Ein spanisches Gericht hat eine Frau zu 15 Monaten Haft verurteilt, nachdem sie den international bekannten DJ und Produzenten Guy Gerber öffentlich der Vergewaltigung beschuldigt hatte. Das Gericht kam zu dem Beschluss, dass die Anklage falsch und nicht genügend durch Beweise gestützt sei.

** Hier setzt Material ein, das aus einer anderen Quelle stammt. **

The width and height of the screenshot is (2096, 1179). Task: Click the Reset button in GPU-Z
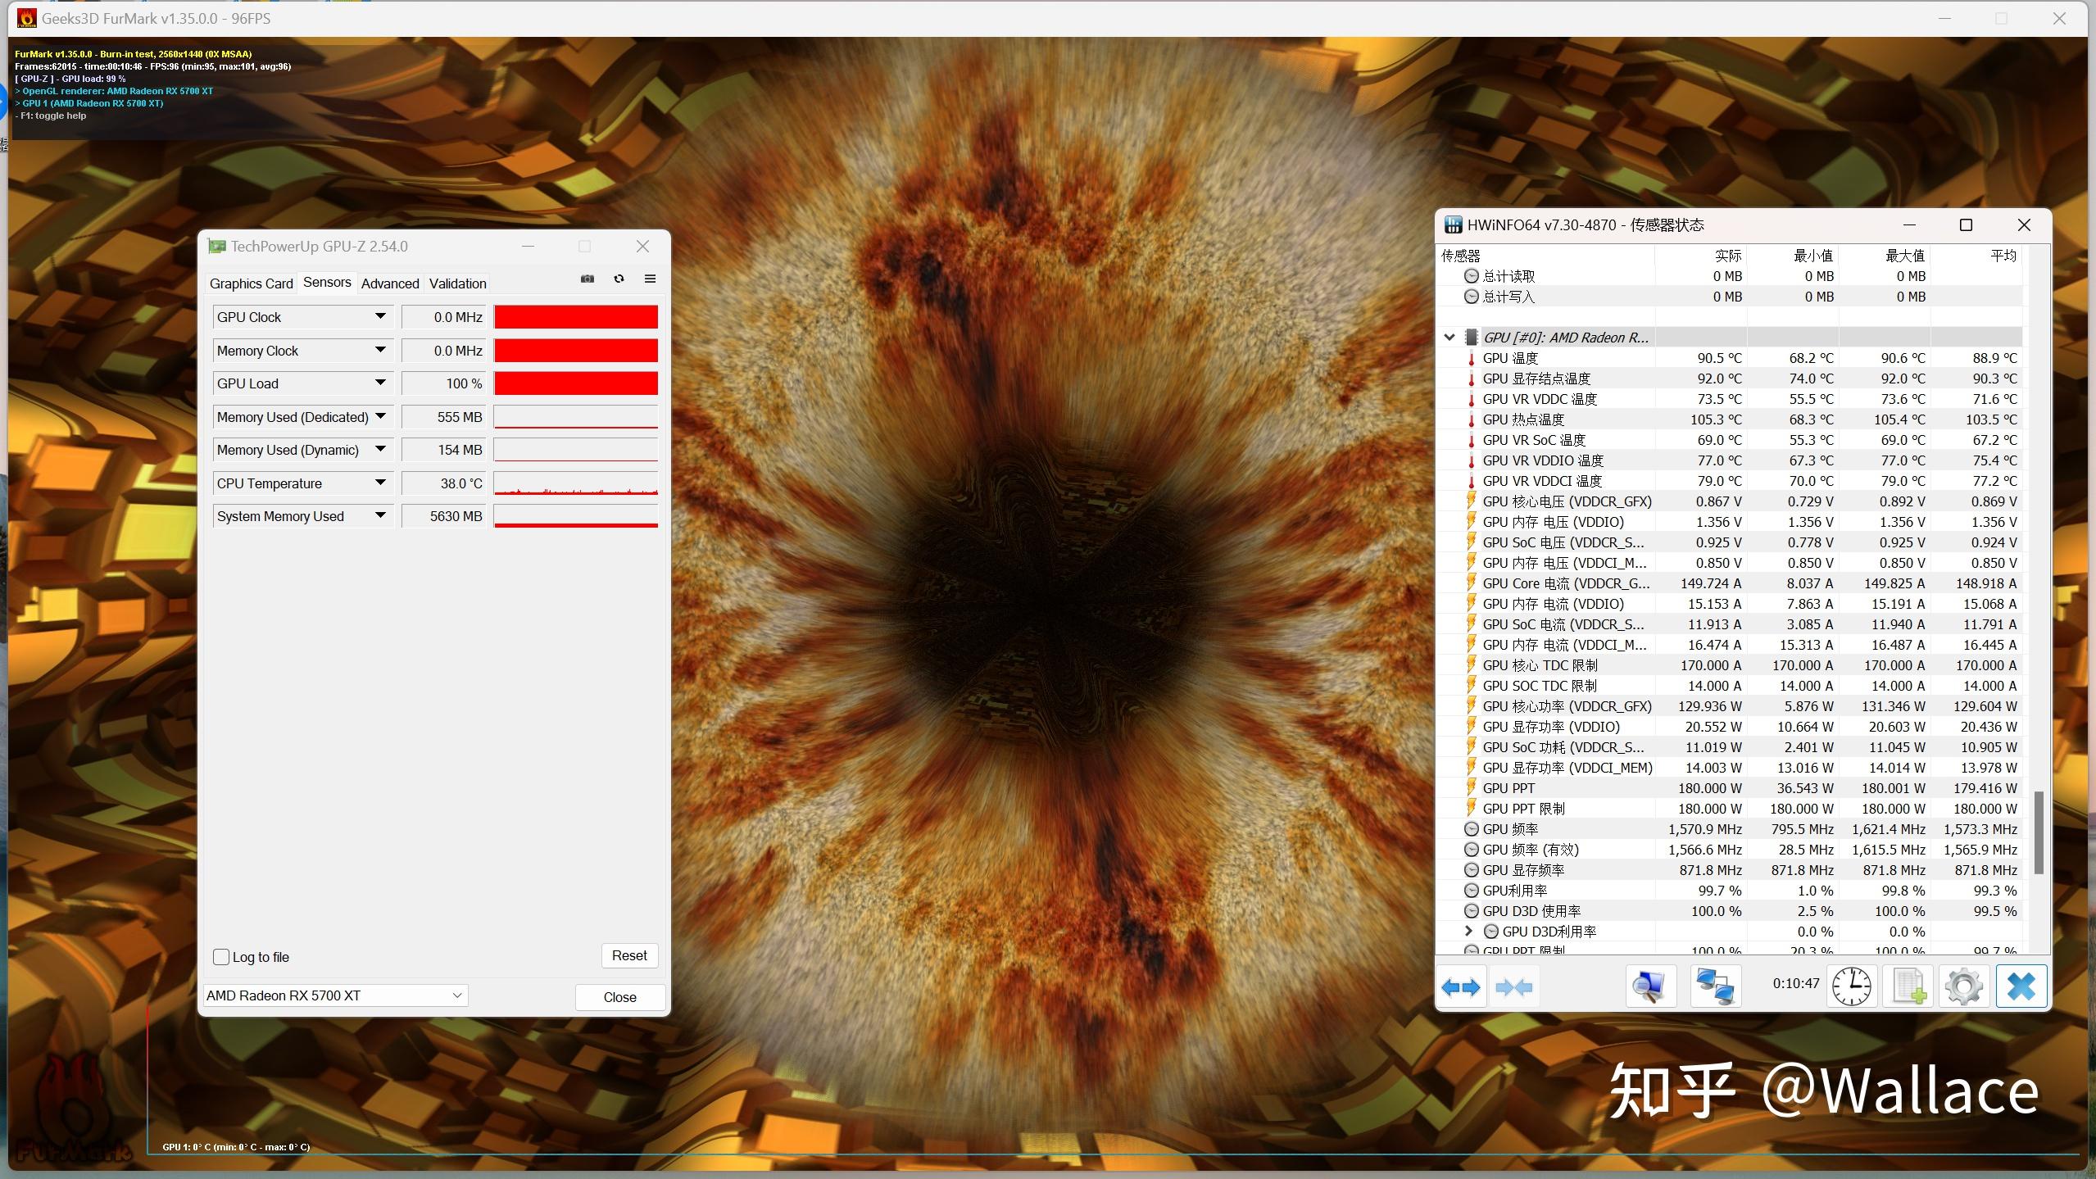click(x=629, y=955)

Auslöser des Verfahrens waren die öffentlich erhobenen Vorwürfe von Mavi de Mars, die angab, im Sommer 2013 Opfer einer Vergewaltigung durch den DJ Guy Gerber geworden zu sein. Sie teilte diese Anschuldigungen Jahre später über die sozialen Netzwerke und schilderte die Vorfälle ausführlich, welche im Anschluss an eine private Feier stattgefunden haben sollen. Sie erklärte, zum Zeitpunkt der Tat unter Drogeneinfluss gestanden zu haben, weshalb sie sich nicht gegen die Übergriffe Gebers hätte wehren können.
Gerber wies diese Darstellung stets zurück und bestritt die gegen ihn erhobenen Vorwürfe. Aufgrund der öffentlichen Verbreitung der Anschuldigungen leitete er rechtliche Schritte wegen Rufschädigung ein.
Nach Einschätzung des Gerichts entsprachen die Ereignisse nicht den Tatsachen und medizinische Unterlagen, Polizeimeldungen oder zeitgenössische Beweise würden fehlen. So kam es zu dem Schluss, dass die Vorwürfe durch die öffentliche Verbreitung einen schweren Rufschaden verursacht haben. Nach spanischem Recht, erfüllt dies einen strafbaren Tatbestand.
Neben der Haftstrafe wurde Sie dazu verpflichtet, die gerichtliche Entscheidung für einen festgelegten Zeitraum öffentlich auf ihren Social-Media-Kanälen anzuerkennen.